Lya lui sourit malicieusement.

  • À ton attitude le jour des entretiens. Tu étais en retrait, tu n’as osé l’ouvrir que parce que j’avais osé la première et parce que je continuais à tenir tête. Et même là, tu ne sembles pas avoir envie de te moquer. Ta question est sincère.

Lyrielle la regarda, impressionnée. Elle ne fut pas la seule. Passé l’étonnement, Karel afficha une expression fière. Dans le fond, il n’avait jamais douté de la vivacité d’esprit de sa sœur. Pour la première fois, elle avait aussi réussi à clarifier la situation sans se laisser déborder par ses sentiments.
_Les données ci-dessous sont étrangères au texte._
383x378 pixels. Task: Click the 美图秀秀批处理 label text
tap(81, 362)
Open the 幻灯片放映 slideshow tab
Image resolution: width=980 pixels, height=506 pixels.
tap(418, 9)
  • Ouais, bon, c’est quand même bizarre, faut avouer, s’excusa Lyrielle. Il faut s’y habituer. Et tant que j’y suis, Lya, c’est quoi, ta différence ? Autant déjà m’y préparer !

Lya élargit son sourire.

  • Moi ? J’ai un frère apparu de nulle part et qui ne ressemble à personne !

Afin d’éviter que son frère ne commence à mal le prendre par défaut de compréhension au vu de la tête qu’il commençait à tirer, Lya le surprit en l’embrassant sur la joue puis lui donna un petit coup dans l’épaule.

  • C’était un compliment, idiot !

Rassuré, Karel lui répondit par un sourire gêné. Il devait vraiment apprendre à faire de nouveau confiance. Il regretta de ne pouvoir l’exprimer, mais il trouvait que Lya était différente dans un bien autre sens. Son esprit était ouvert et alerte. Peut-être un peu à l’avance pour le temps dans lequel ils vivaient, aussi. Karel n’avait pas manqué de remarquer que Lya avait été la seule personne qui n’avait pas mis en doute sa mutité sans même en connaître l’existence. Elle l’avait seulement constaté et accepté comme s’il s’agissait d’une banalité.

  • Bon ! conclut Lya. Vous venez ? On va se faire tuer si nous arrivons en retard ! Des « ennuis », quoi ! ajouta-t-elle en se rappelant que Karel ne maîtrisait pas encore très bien certaines expressions.